Quella mattina mi sedetti nel tram senza pensare a nulla: mi limitavo a fissare distrattamente i bottoni del mio impermeabile blu scuro e mi lasciavo intontire dal brusio che esalava dalla folla.

Scesi dopo le solite tre fermate e mi avviai verso l’ospedale: quei corridoi, quelle scale, l’ascensore sempre in funzione, su e giù, i medici, le loro casacche blu, verdi, i miei occhiali, i loro occhiali.

Eravamo tutti così maledettamente grigi. Eravamo uomini che lavoravano con la vita degli altri ma che la loro l’avevano perduta da qualche parte.

Molte finestre ma nessuno che le aprisse e l’aria ristagnava densa di microbi e di cellule di dolore, quest’aria resa oleosa dai fiati putridi dei moribondi che si mescolavano a quelli dei sani.

Mi trascinai fino al corridoio 133, piano sesto, reparto malati psichiatrici, reparto no dietrofront.

Il professor Terzulli era già lì, al fondo del corridoio a fissarmi torvo, contornato dai suoi leccapiedi: era molto facile per loro, avevano studiato molto bene l’ego e sapevano come lisciarlo al meglio. Da parte mia ne sapevo abbastanza, abbastanza da sapere di non poter rinunciare al mio.

Due passi, un cenno di saluto senza entusiasmo ed ero in mezzo a loro: iniziava il giro.

Ma quella mattina, dopo una paziente affetta da isteria, un tossico in crisi di astinenza e un caso di psicosi acuta, qualcosa, alla stanza 117, cambiò irrimediabilmente il corso della mia esistenza.

Non subito. Niente amori a prima vista. Niente musichetta che parte, mi entra nelle orecchie e me le tappa per sempre. Niente scambi fugaci di sguardi.

Eri seduta sul letto. Seduta e non distesa. La cosa mi colpì anche perché eri completamente sveglia e fissavi il vuoto di fronte a te con una determinazione spaventosa.

Occhi vuoti, occhi che erano tazze di dolore, occhi di cane battuto dal padrone.

Anche quando il dottor Fregosi occupò il mirino del tuo sguardo, non lo distogliesti. Stavi guardando qualcosa che era lontano da noi e ci attraversava: guardavi dentro te stessa, frugavi nei tuoi ricordi.

Non te l’ho mai chiesto ma credo di saperlo, credo di sapere che stavi pensando più a lui che a te anche in quel momento. Poi, il professor Terzulli disse:

– Eccoci qua. Allora…Ricoverata ieri sera in medicina d’urgenza per intossicazione da farmaci, hanno fatto richiesta per trasferirla nel nostro reparto. I genitori hanno parlato di lunga depressione pregressa. Io credo si sia trattato solo di un atto dimostrativo…

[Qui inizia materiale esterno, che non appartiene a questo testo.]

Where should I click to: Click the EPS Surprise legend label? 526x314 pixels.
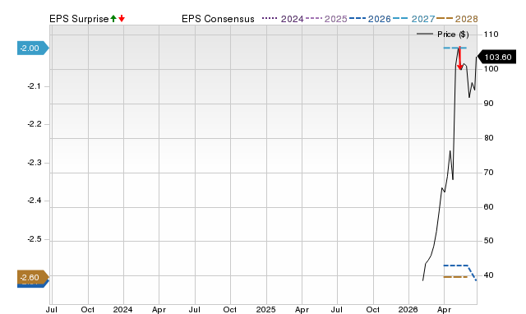pos(79,19)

Parlavano di te come se non fossi nemmeno nella stanza. Eri lì per un capriccio da ragazzina, secondo loro, eppure non eri una ragazzina. Eri strana ma non la cosa più strana che avessero visto. Dissi: – Qual è la terapia che le è stata assegnata? Antidepressivi di nuova generazione oppure… Ma ti sentii dire: – Nessuna terapia. Rifiuto i farmaci. Io voglio questo dolore.

Questo dolore era lui, amore mio. Era un altro modo che lui aveva di esistere in te.

Ah, loro lo presero come lo sragionamento di una pazza, ti presero per quello che avresti dovuto essere Isadora, chiusa lì, tra quelle mura bianche, scevre di speranze e di futuro, nessun quadro alle pareti per far volare la fantasia, solo appunti in calligrafie illeggibili, nomi indecifrabili di farmaci pieni di effetti collaterali che, come l’amore, come ogni tipo di salvezza, finivano col fare più male che bene. Me lo dicesti tu un giorno: “L’unico modo per salvarsi veramente è dimenticare di volersi salvare”, e io ci ho sempre creduto e ho creduto che per un momento anche tu ci fossi riuscita.